The greatest of films that exist to pay tribute to others are, invariably, themselves great examples of the genre, style, or aesthetic to which they pay tribute. This is largely because any filmmaker who can successfully comment on and deconstruct a certain kind of cinema likely has not only a genuine love of that genre, but an understanding of how and why the conventions of that genre work.

With The Artist, director Michel Hazanavicius demonstrates that he’s not just intimately familiar with every instrument in the toolbox of the silent filmmaker, but that he’s actually capable of picking them up and putting hammer to nail to build one as they did. That’s to say he doesn’t just love silent film, he understands it. He feels the very specific, very universal, and very enduring charms of the films of the 1910s and 19020s, charms that he has deftly exploited to make one of the most satisfying, uplifting, and beautiful films of any genre in many years. It is also well and truly a silent film that, save for the slightest and briefest of metatextual flourishes, could have easily passed for a contemporary film in the era it explores. And yet, I’m certain The Artist could successfully win over even the most black-and-white adverse audience members, and would have no problem entertaining even those with the most massive deficits of attention span. Its themes are universal and yet timely, as we can all identify with the flipped coin of progress that doesn’t always land on the side we called.

Louis Lumiere famously once said of Cinema, a form he and his brother were sort of simultaneously inventing in France as Edison was refining his discoveries in New Jersey, that it was a medium without a future. A few short decades later though, it already held the cultural sway to create, and tear down, monumental icons of celebrity. The Artist tells the story of such a celebrity, George Valentin, who holds sway over Hollywood and America itself after a long run of silent films in which he and his adorable little terrier save the day and all that. He has the wealth to own a palatial estate, the power to re-cast major motion pictures on the fly in front of a studio head, and a smile that simply owns an audience. He’s played to utter perfection by Jean Dujardin in what I would call a “command performance,” except that you can’t just performe this kind of bigger-than-life charm, you must simply own it. He is a true silent film star that appears to have control over every individual muscle in his body, and demonstrates the kind of vaudevillian sensibility that early film was known for capturing, and yet it’s filtered through a sense of subtle artistic control that earns the hero, and the film, the title of “artist.”

The winds of change cease blowing for no man though, and George Valentin finds himself quickly usurped at the box office by a beautiful young woman, Peppy Miller, that he himself had a part in discovering. The two nearly become embroiled in an affair, but instead circumstances drive them apart and George finds himself suffering the blows of a crashed stock market and an almost overnight Hollywood retooling for talkies. While George stubbornly plows ahead with his great silent masterpiece, Peppy Miller becomes the demure toast of Hollywood, riding on wave of success inversely proportion to George’s steady decline. Berenice Bejo is a revelation as Peppy; her exuberant, masterful handle on the charms of a Depression-era starlet is uncanny. It’s easy to see why Bejo and Dujardin have become a sort of dual-muse for Hazanavicius.

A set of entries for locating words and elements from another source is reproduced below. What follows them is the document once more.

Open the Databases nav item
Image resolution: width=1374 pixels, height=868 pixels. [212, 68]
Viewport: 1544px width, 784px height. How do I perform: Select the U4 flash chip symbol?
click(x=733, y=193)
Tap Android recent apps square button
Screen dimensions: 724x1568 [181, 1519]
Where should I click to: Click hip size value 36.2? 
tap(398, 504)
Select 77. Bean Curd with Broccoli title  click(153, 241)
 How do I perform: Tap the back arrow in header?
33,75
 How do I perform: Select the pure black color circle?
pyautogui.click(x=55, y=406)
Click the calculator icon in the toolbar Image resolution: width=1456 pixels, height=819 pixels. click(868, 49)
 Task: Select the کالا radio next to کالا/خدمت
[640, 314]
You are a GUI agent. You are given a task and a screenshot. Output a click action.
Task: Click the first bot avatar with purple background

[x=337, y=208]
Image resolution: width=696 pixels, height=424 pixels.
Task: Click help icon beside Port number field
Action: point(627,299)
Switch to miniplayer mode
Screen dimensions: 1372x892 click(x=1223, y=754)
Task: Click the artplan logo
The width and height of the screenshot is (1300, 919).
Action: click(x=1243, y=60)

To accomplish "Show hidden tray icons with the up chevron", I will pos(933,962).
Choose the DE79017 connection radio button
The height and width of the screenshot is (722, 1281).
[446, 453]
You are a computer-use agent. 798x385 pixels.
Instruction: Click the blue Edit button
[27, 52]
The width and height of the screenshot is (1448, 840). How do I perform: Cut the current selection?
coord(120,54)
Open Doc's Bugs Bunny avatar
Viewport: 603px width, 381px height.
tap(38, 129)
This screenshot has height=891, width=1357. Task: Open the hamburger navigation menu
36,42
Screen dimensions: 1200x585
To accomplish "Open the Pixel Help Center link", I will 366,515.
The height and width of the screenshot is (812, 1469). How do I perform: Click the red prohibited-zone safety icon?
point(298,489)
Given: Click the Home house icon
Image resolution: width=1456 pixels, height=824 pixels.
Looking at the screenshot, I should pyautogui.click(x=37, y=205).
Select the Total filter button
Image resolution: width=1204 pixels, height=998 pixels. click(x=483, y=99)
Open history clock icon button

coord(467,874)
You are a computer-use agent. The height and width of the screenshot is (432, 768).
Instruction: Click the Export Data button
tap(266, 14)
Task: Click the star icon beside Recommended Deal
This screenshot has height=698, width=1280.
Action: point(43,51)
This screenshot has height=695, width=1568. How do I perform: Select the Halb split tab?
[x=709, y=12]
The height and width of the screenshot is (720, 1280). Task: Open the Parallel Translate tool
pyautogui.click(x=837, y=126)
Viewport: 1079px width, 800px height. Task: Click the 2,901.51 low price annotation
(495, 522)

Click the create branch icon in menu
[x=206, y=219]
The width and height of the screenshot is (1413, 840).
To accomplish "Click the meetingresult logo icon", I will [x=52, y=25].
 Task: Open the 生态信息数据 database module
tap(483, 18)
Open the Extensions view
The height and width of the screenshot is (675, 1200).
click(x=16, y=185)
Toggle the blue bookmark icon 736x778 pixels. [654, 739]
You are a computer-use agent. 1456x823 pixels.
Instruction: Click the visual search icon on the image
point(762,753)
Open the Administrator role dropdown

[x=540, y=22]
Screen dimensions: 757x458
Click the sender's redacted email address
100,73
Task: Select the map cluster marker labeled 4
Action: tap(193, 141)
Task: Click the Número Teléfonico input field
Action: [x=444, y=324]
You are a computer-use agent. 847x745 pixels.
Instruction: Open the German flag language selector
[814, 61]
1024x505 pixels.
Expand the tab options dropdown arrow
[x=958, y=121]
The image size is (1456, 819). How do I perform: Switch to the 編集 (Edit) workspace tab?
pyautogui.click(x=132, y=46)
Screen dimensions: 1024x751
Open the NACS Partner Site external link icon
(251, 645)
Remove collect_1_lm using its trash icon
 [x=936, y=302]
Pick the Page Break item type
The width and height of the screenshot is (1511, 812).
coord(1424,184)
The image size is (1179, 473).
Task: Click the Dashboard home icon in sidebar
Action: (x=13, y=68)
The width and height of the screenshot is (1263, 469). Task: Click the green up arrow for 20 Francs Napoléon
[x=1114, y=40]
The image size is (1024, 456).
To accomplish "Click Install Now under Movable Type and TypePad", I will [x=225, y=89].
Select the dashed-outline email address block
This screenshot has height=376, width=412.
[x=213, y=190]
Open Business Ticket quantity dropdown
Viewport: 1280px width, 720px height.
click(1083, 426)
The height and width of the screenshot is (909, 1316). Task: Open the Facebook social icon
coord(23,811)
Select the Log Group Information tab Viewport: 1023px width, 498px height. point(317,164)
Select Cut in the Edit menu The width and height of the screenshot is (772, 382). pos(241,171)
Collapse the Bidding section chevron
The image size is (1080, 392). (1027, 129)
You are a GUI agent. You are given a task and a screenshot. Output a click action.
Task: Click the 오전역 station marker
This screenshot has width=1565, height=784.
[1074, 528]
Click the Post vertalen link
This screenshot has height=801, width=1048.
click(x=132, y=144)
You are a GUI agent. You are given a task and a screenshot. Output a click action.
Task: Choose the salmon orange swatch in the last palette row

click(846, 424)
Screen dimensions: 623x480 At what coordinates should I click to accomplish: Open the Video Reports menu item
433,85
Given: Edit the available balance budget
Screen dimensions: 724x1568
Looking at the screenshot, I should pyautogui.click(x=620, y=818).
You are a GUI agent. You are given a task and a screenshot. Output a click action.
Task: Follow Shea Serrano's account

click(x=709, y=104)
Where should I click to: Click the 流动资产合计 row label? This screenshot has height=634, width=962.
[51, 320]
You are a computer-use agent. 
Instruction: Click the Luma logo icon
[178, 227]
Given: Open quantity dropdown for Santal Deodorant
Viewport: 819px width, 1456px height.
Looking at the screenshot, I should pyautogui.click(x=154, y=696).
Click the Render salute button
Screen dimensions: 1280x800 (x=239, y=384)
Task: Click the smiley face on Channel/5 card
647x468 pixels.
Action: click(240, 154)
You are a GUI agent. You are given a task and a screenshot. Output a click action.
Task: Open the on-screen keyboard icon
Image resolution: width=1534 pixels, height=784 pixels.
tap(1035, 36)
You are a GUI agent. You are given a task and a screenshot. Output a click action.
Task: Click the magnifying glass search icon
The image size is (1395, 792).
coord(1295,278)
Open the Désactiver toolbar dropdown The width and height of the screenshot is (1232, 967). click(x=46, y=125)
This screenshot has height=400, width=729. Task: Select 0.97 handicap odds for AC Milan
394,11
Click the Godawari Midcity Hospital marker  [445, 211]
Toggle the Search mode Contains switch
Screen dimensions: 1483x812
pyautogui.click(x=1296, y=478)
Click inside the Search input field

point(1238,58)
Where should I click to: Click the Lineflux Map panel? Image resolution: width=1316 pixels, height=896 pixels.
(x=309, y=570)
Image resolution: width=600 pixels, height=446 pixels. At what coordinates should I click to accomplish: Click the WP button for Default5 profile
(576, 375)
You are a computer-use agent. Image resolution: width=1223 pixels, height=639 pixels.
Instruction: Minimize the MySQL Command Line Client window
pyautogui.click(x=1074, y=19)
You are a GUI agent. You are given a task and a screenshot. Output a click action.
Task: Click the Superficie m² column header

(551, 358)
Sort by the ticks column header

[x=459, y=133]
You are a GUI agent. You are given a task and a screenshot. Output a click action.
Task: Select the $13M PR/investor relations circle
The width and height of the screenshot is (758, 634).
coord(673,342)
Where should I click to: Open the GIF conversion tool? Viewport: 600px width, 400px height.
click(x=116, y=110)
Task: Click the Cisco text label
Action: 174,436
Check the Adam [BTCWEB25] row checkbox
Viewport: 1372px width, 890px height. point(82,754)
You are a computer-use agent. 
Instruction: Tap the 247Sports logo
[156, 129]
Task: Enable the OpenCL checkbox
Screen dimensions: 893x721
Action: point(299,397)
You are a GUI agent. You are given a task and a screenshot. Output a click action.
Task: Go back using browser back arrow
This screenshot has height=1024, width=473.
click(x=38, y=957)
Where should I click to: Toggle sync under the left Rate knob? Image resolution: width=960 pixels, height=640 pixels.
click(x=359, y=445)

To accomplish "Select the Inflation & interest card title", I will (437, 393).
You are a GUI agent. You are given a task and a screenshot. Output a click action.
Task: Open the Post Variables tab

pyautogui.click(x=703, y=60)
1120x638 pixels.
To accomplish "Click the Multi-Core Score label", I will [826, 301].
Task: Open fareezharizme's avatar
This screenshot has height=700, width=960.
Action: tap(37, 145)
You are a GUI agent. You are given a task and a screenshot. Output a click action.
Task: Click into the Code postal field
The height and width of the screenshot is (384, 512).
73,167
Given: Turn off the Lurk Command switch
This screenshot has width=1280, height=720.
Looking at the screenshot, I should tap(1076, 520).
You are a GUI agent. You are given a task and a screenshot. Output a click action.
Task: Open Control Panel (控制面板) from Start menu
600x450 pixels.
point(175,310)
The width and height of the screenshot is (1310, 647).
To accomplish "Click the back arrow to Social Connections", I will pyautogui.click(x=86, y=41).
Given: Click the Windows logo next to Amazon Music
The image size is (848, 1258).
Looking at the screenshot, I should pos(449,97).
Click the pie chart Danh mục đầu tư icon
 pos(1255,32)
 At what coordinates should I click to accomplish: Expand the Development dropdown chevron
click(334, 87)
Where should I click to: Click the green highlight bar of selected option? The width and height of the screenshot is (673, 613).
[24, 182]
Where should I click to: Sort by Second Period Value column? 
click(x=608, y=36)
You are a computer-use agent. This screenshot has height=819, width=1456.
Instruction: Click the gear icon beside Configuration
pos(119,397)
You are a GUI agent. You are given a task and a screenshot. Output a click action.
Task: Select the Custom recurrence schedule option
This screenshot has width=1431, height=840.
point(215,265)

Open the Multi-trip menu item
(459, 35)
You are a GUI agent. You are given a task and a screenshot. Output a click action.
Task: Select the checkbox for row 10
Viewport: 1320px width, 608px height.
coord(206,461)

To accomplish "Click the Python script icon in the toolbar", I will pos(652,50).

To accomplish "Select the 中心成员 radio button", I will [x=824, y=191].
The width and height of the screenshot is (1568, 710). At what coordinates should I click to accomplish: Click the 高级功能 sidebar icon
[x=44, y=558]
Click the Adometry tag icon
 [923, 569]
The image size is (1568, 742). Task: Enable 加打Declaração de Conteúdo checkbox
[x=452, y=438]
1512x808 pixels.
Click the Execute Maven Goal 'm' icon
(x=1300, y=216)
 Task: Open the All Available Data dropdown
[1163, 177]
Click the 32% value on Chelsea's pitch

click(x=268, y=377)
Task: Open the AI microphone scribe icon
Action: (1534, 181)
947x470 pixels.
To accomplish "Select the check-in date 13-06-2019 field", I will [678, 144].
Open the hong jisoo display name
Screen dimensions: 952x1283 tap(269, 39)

What follows is a classic tale of loss, redemption, jealousy, and love captured with an incessantly clever and dynamic eye. The sublime engineering of the film is at once perfectly true to a long-disconnected and unrelatable mode of stoytelling while being perfectly accessible to a contemporary viewer. A symphony of music, performance, editing, and shot design all play out without ever winking at the audience, though it quite often winks with them. Supporting players with familiar faces like John Goodman and James Cromwell are woven into the film so gracefully that they barely cause a ripple, much less a disruption of your utter belief in the film being truly of its time.

Any film fan has a soft spot in their heart for the mise en abyme of film’s that are in love with the idea and/or history of film. That said, there’s always a danger that such films can cross the line from passionate and clever to pedantic and overbearing. Hazanavicius steers clear of any such problems, managing to integrate abundant references to classic films as well as a single brief, earned scene of self-awareness without ever crossing that oh-so-thin (often very permeable) membrane between celebration and masturbation.

“All the world’s a set” Hazanavicius seems to say, suggesting that we are all artists struggling to stay relevant, to not blow our second chances, and to find our true love. Fortunately for us, The Artist (and its metaphysically recursive final shot) goes on to suggest that movie-magic doesn’t just happen on the big screen, but can happen in our lives if we let it.